Reading Decline Signals Bleak Outlook for Book Sellers

The publishing industry enjoyed a strong year in 2005, with increases in both revenues and the number of books sold. But projections for long-term growth remains limited because people increasingly don't read, according to a study released Friday.

Over the past few years, the number of books published has soared even as sales fell. That changed in 2005. A recent report by statisticians R.R. Bowker projected that the number of books released actually dropped last year, to 172,000.

The Book Industry Study Group, a nonprofit trade association, announced Friday that the number of books sold in the United States increased by 3.8 percent, to 3.1 billion.

"I think it was overall an impressive year," said Al Greco, a senior researcher for the Institute for Publishing Research who cited increased sales for religious books, children's titles and educational works.

In actual dollars, net revenue increased 5.9 percent to just under $34.6 billion.
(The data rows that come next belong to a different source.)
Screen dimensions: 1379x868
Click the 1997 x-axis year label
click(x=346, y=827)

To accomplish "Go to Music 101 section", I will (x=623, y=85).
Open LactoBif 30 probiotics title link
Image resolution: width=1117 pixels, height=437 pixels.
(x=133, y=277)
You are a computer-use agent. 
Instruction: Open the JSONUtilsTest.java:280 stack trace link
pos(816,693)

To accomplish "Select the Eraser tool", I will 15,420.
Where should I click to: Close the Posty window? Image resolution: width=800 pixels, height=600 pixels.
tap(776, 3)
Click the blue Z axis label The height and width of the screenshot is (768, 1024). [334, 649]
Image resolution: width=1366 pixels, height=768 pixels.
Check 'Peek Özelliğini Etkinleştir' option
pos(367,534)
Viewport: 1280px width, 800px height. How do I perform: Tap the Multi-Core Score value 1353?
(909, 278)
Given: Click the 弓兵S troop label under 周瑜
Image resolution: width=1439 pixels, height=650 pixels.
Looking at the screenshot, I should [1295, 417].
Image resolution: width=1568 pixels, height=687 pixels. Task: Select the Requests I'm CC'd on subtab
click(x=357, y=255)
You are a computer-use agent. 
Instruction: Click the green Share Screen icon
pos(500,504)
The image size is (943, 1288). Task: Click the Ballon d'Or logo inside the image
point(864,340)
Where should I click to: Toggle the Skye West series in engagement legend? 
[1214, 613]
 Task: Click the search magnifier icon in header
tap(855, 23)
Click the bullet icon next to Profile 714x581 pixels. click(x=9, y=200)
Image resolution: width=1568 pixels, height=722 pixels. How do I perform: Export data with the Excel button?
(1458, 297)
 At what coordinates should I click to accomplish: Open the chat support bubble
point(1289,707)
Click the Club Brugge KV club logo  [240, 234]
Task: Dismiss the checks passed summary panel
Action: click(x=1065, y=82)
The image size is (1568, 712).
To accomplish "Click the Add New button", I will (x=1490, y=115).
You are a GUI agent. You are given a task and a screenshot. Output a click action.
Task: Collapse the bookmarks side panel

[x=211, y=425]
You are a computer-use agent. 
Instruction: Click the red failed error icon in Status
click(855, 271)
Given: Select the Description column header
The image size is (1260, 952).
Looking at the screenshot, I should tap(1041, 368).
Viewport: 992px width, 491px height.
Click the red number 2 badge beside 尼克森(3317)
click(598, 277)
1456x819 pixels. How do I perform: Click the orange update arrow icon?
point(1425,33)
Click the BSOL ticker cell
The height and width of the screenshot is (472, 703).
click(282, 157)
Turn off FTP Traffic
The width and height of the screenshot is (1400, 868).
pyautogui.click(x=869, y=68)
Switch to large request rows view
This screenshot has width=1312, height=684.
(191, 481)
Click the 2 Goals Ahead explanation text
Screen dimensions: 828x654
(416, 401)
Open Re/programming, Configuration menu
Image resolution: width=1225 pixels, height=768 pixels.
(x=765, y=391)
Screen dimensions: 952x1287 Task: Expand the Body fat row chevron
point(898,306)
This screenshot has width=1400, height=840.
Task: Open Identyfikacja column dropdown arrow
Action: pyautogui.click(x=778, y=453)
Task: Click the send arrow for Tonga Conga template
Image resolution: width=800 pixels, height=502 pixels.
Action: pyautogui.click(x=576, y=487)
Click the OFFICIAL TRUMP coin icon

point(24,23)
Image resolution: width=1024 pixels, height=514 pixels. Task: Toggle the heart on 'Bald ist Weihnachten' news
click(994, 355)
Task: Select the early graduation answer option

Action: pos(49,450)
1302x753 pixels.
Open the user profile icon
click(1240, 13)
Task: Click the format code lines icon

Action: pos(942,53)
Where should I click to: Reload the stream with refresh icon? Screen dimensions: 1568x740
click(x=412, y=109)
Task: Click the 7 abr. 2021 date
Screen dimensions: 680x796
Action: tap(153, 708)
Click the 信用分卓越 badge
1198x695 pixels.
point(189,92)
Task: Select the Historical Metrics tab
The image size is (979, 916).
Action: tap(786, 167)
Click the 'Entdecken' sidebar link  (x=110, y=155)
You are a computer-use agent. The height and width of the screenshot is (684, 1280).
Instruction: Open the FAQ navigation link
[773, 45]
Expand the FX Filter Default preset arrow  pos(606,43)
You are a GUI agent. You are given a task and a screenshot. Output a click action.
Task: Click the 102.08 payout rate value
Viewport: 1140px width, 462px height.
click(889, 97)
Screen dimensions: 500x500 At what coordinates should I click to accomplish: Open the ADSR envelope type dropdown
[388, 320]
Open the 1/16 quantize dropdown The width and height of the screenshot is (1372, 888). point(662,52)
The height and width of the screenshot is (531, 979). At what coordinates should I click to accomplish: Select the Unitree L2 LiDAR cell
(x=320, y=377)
But the study group expects a slow market for the rest of the decade, citing an emerging generation that doesn't read as much as the previous one.

"The average amount of time and money spent by the general population on books has been declining and we don't see anything that's going to change that," said Bob Wharton, also a senior researcher at the Institute for Public Research, based in Bergenfield, N.J.

"Given that the older population tends to be heavy readers, as that population ages further, we're probably going to see a further decline overall in how much time is spent on books as opposed to other media."

The 2005 statistics were weighted to include sales for smaller and middle-sized publishers that had been previously left out because of a lack of reliable data. The study group last year issued "Under the Radar," a report which estimated that such companies brought in around $11 billion in annual revenues.